▶ **SUPPLIED ENTRIES**
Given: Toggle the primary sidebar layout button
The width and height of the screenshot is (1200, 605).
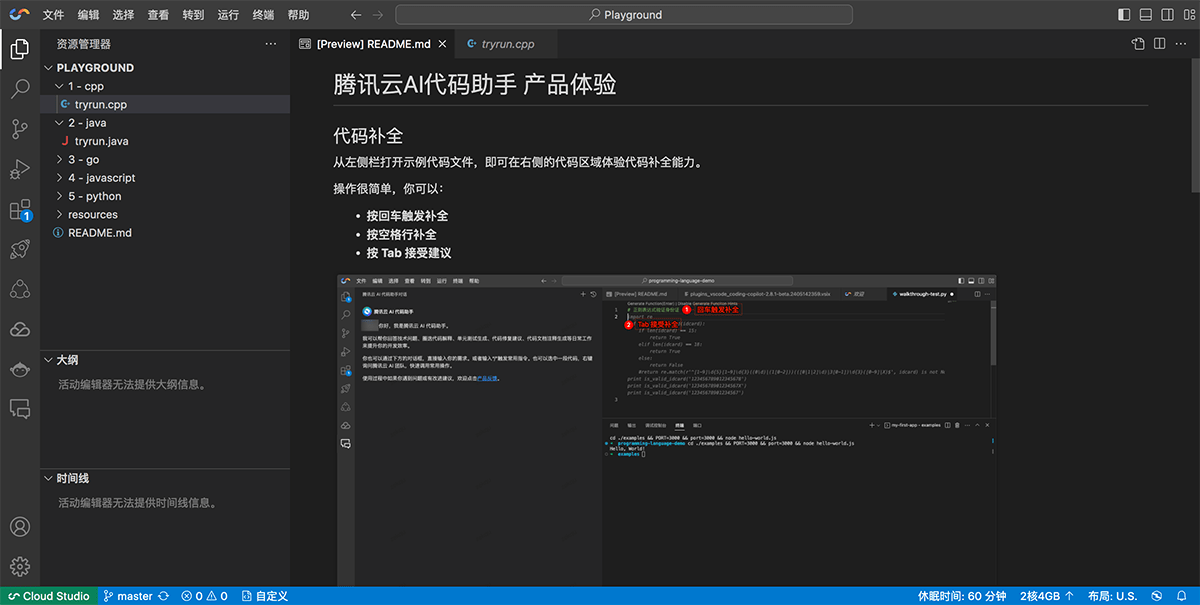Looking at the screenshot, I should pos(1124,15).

==

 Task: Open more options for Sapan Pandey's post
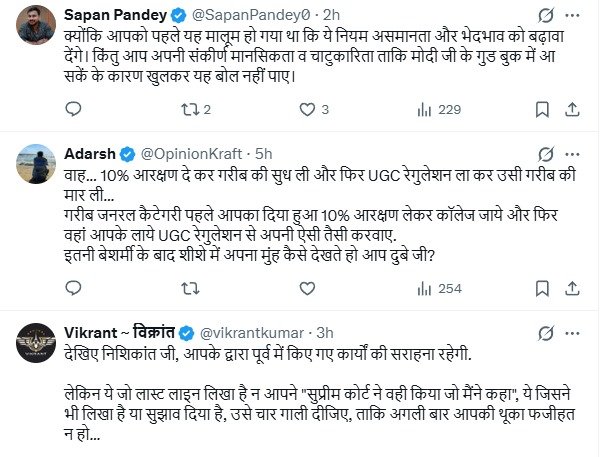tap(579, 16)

---

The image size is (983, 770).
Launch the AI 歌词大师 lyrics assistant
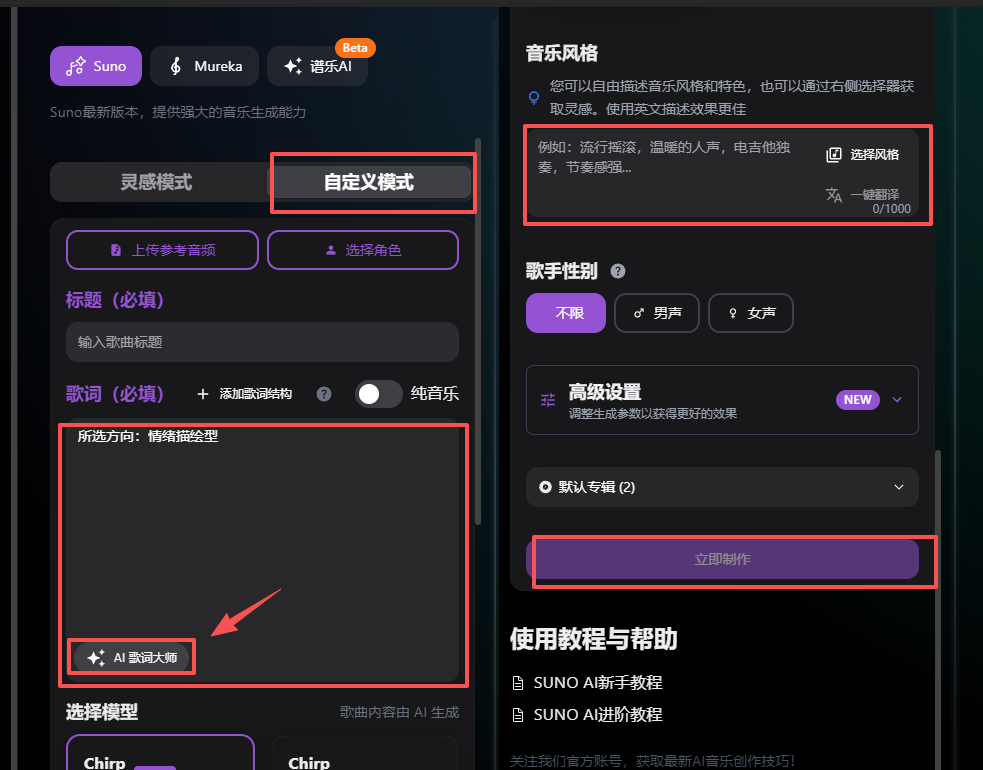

▶ **YOUR GOAL**
The required output is the stretch of entries above from the line containing "The image size is (983, 770)." through the line containing "Launch the AI 歌词大师 lyrics assistant", reproduced exactly.

▶ **REPLY TO THE EXERCISE**
The image size is (983, 770).
Launch the AI 歌词大师 lyrics assistant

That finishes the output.